§ **What is needed**
When you reach the line containing "Where should I", start transcribing exactly and continue through the last line of the data, skipping every picture.

Stored data entries
■ ■ ■ ■ ■ ■ ■
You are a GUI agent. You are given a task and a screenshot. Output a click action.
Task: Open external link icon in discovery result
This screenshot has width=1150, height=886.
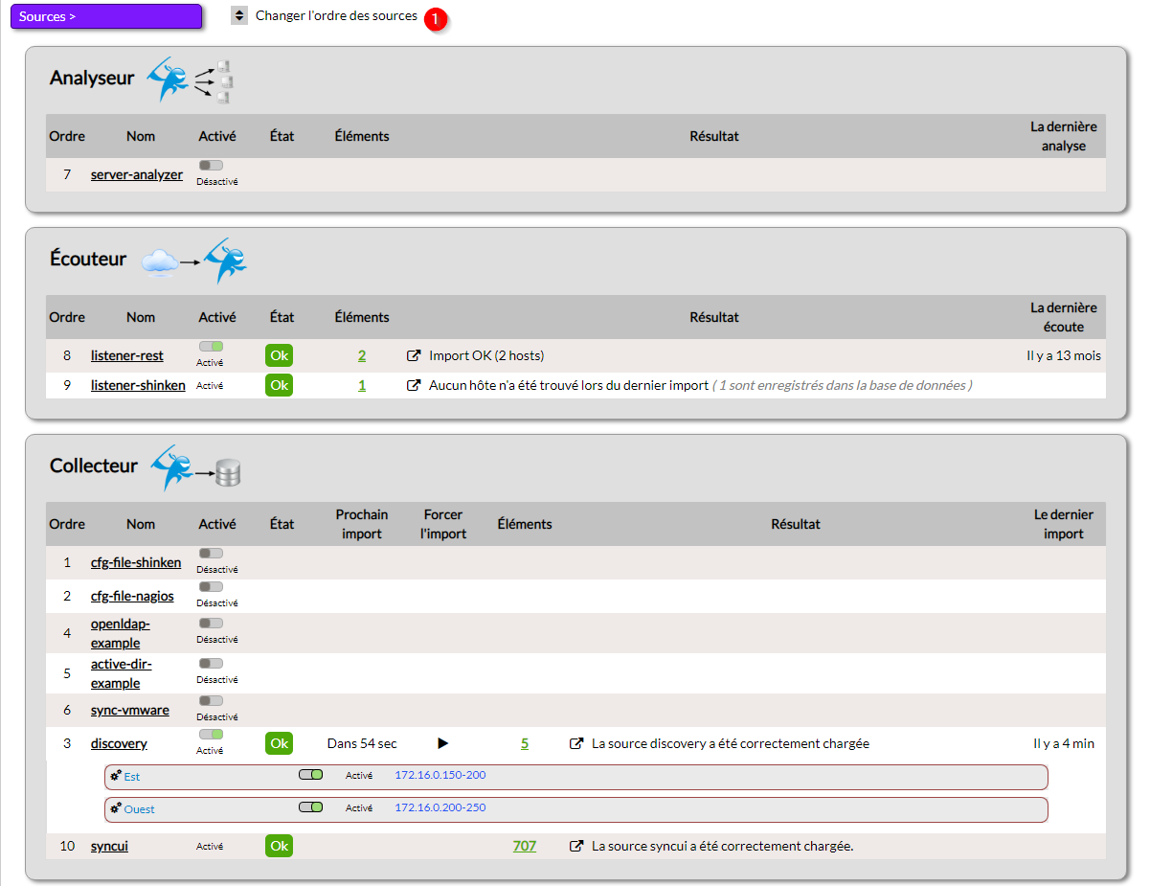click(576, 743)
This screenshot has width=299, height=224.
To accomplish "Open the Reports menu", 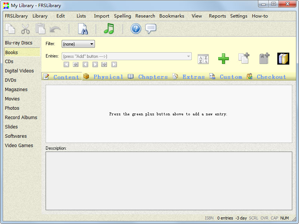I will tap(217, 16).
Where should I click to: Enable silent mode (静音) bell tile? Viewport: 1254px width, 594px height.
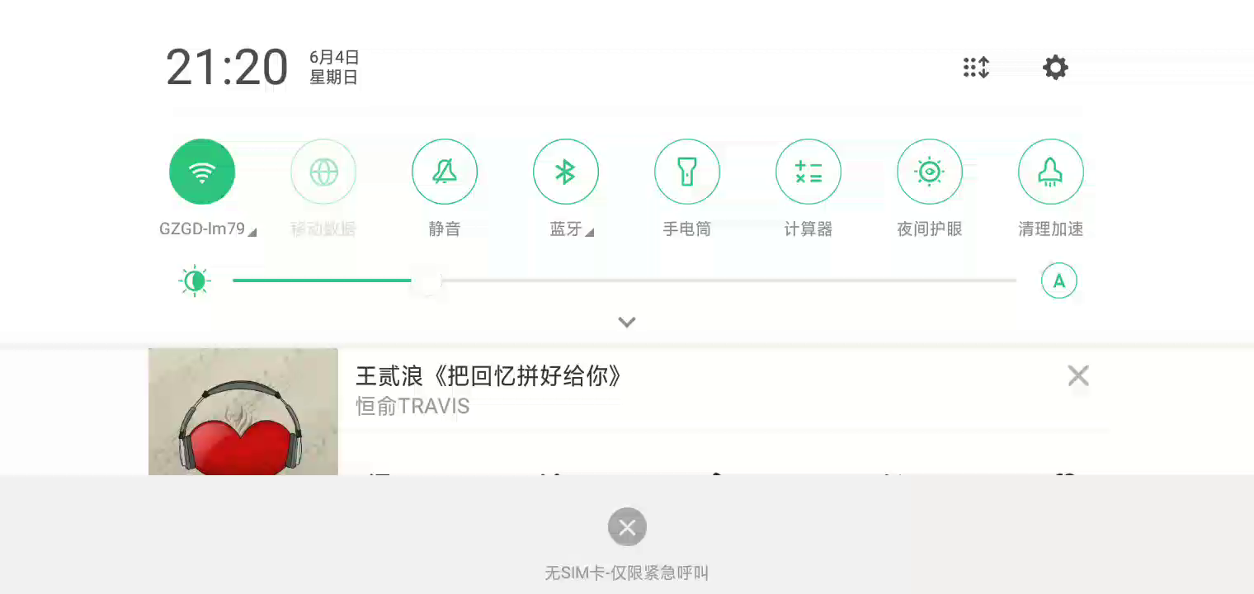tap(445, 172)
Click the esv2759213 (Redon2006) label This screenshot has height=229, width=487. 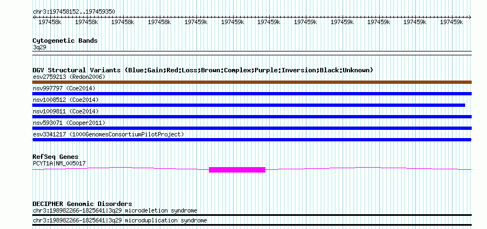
■ ■ ■ ■ ■ ■ ■
§ **Exercise answer**
Where should I click to: Enable silent mode (静音) bell tile? Viewport: 1254px width, 594px height.
tap(445, 172)
Click the esv2759213 (Redon2006) label This screenshot has height=229, width=487. 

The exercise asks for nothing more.